In Gutierrez's first interview with al-Qahtani on December 13, he initially refused to speak with a lawyer. Gutierrez says that she donned a "hejab" — a headcovering designed to shield him from a face-to-face encounter with his female lawyer out of respect for his sensitivities as a religious Muslim — and eventually managed to arrange their first conversation. In a room barely large enough for three chairs and a small table, Al-Qahtani appeared in an orange jump-suit, his legs shackled. A slight man in his mid 30s with short black hair and a beard, he was initially preoccupied with learning how his aging father in Saudi Arabia had contacted the lawyer, and how he could be sure that she was not another interrogator simply seeking to extract more information, Gutierrez said.

"He asked me the same questions over and over," she added. "His mind wandered. He engaged in long rambling monologues.

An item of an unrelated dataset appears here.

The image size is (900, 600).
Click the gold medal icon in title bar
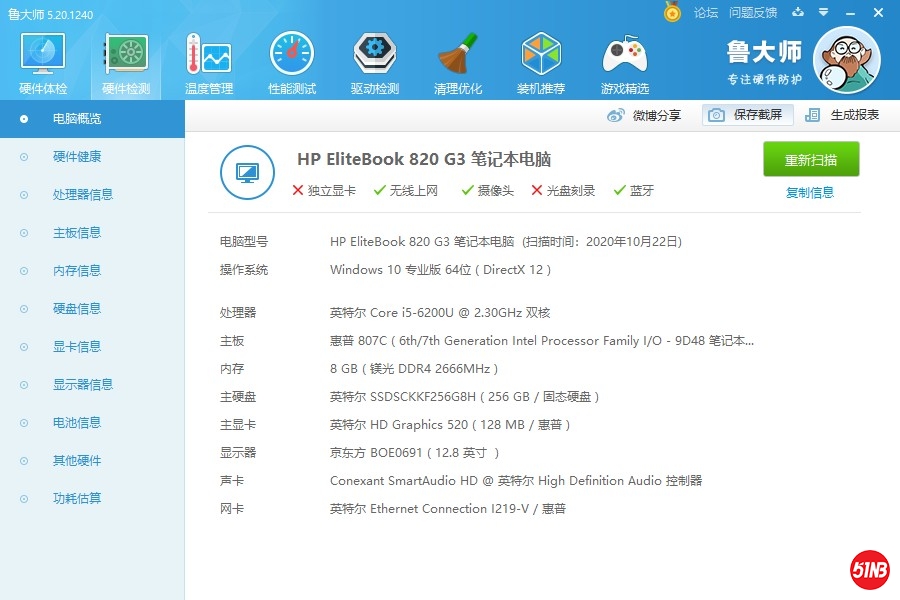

He desperately sought some means of reassuring himself that I was a real lawyer and would not betray him." A federal court ruling has forbidden authorities to eavesdrop on attorney-client discussions at Guantanamo.

Gutierrez's second round of meetings with al-Qahtani in January took place at Guantanamo's Camp Echo. More than a dozen single-story huts of cement block are set apart from the rest of the prison. Each cell is sealed off from the others and divided down the middle — the prisoner lives on one side and is brought into the other half only for interrogation or visits with a lawyer. At 8 a.m. a warning siren sounds, followed by the playing of the American national anthem.